Duplicate these lines word for word, leaving out the pictures.

(Item-finding records)

"""

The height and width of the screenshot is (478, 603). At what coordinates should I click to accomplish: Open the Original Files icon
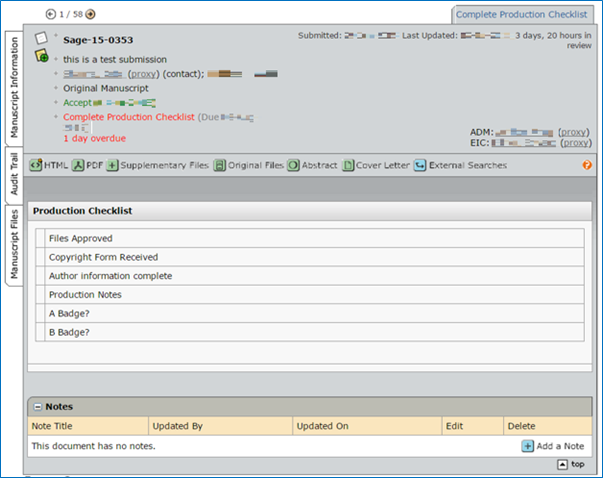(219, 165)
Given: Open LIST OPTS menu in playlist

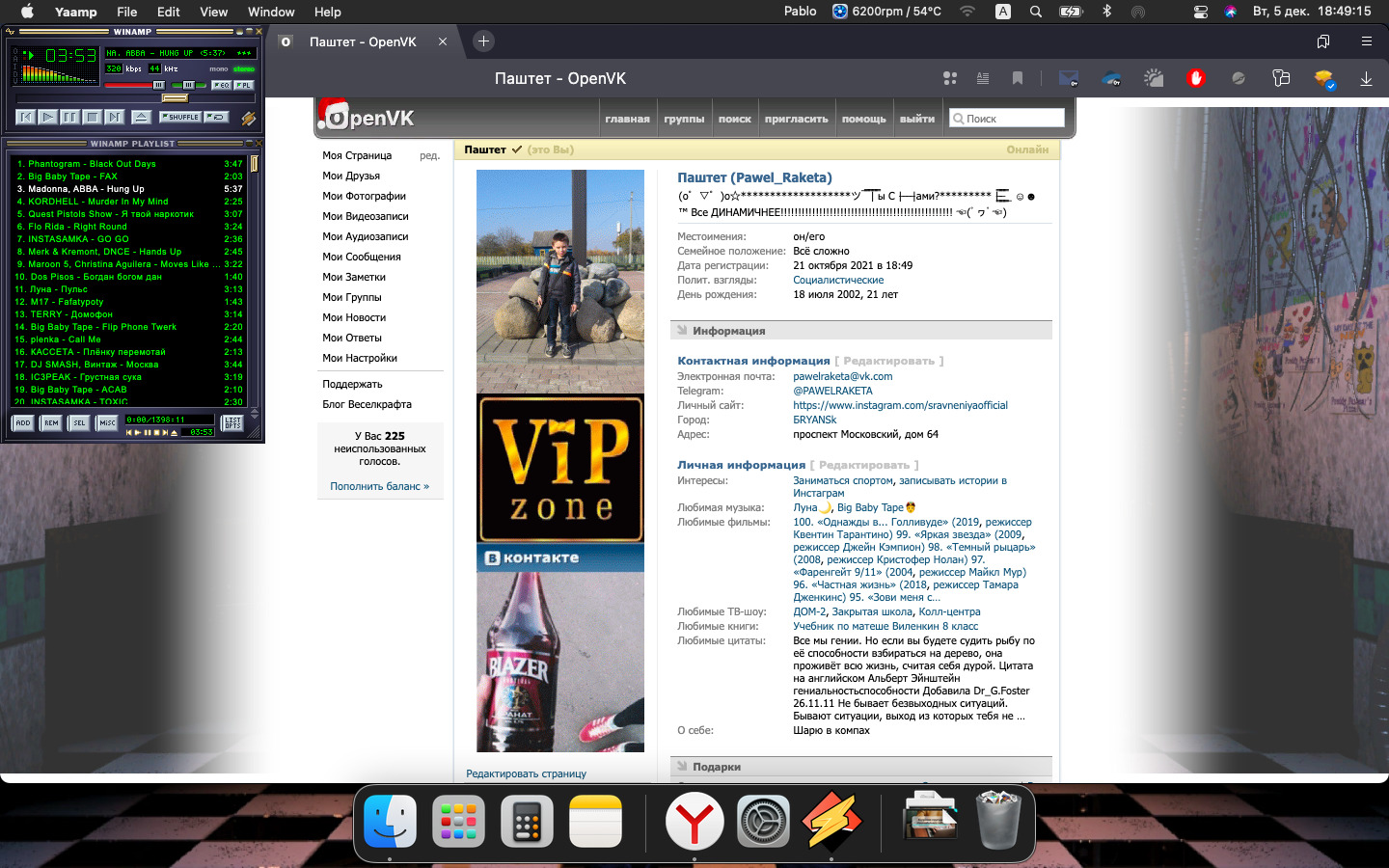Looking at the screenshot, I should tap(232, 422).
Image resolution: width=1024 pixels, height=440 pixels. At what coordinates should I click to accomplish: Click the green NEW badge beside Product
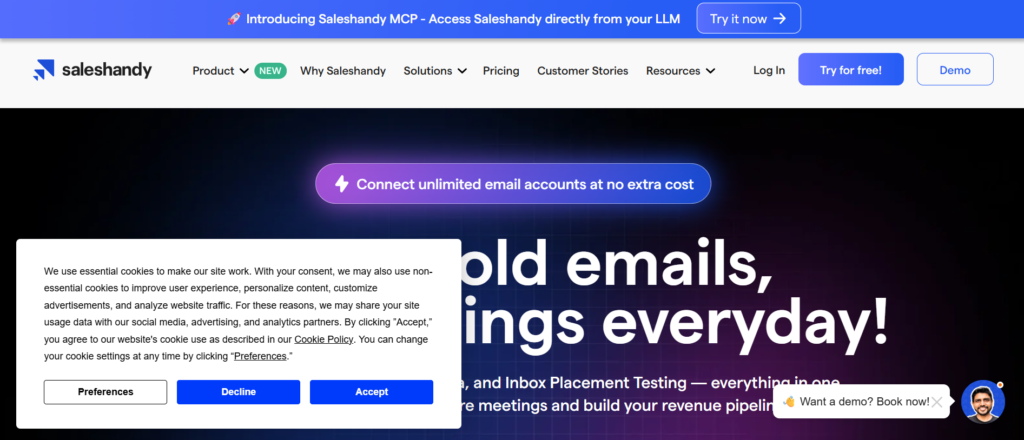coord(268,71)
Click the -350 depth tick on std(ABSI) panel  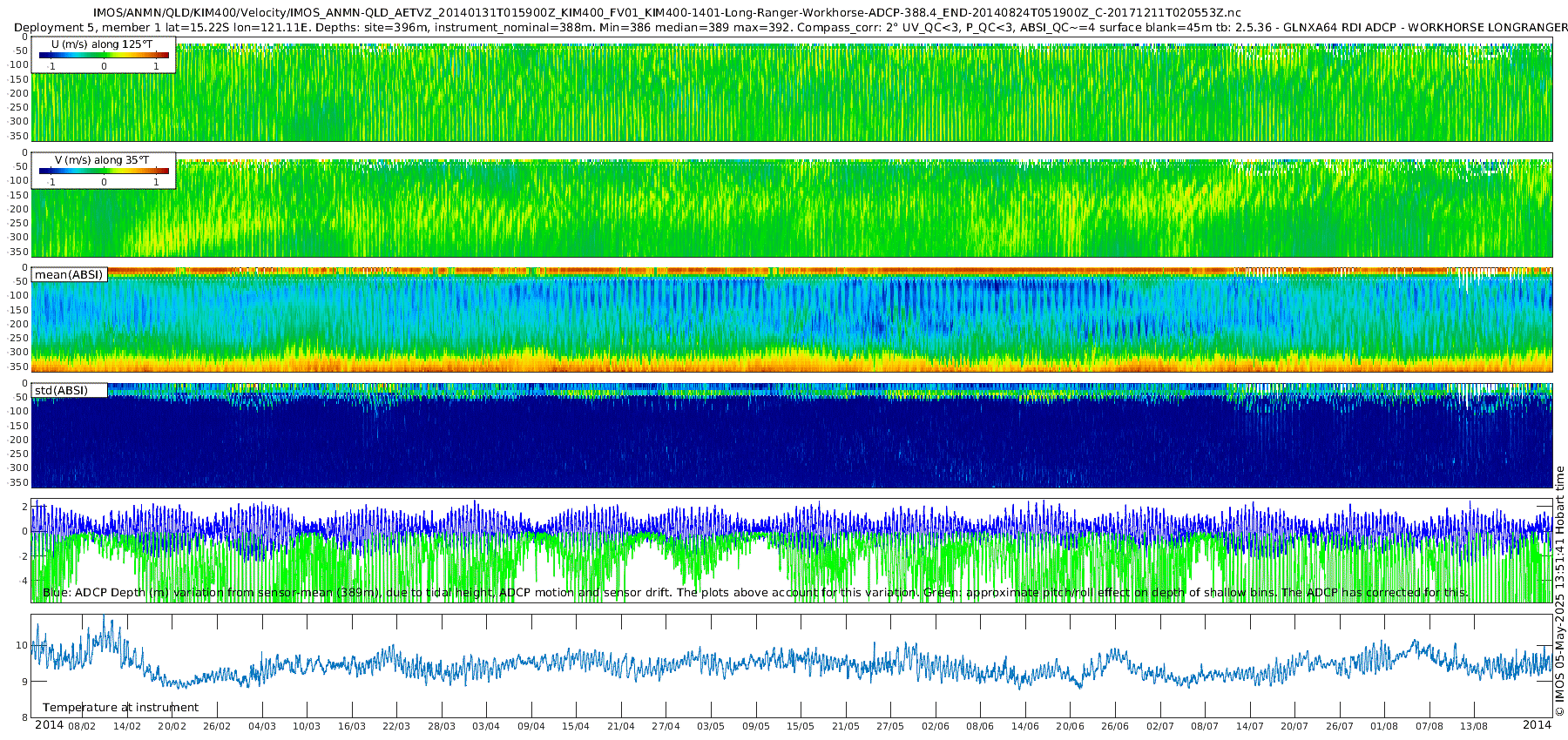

"""

SOLUTION FOR THIS PROBLEM:
The height and width of the screenshot is (478, 603). At what coordinates should I click to accomplish: Open the Original Files icon
(219, 165)
Given: Open LIST OPTS menu in playlist

Looking at the screenshot, I should tap(232, 422).
Image resolution: width=1024 pixels, height=440 pixels. At what coordinates should I click to accomplish: Click the green NEW badge beside Product
coord(268,71)
Click the -350 depth tick on std(ABSI) panel  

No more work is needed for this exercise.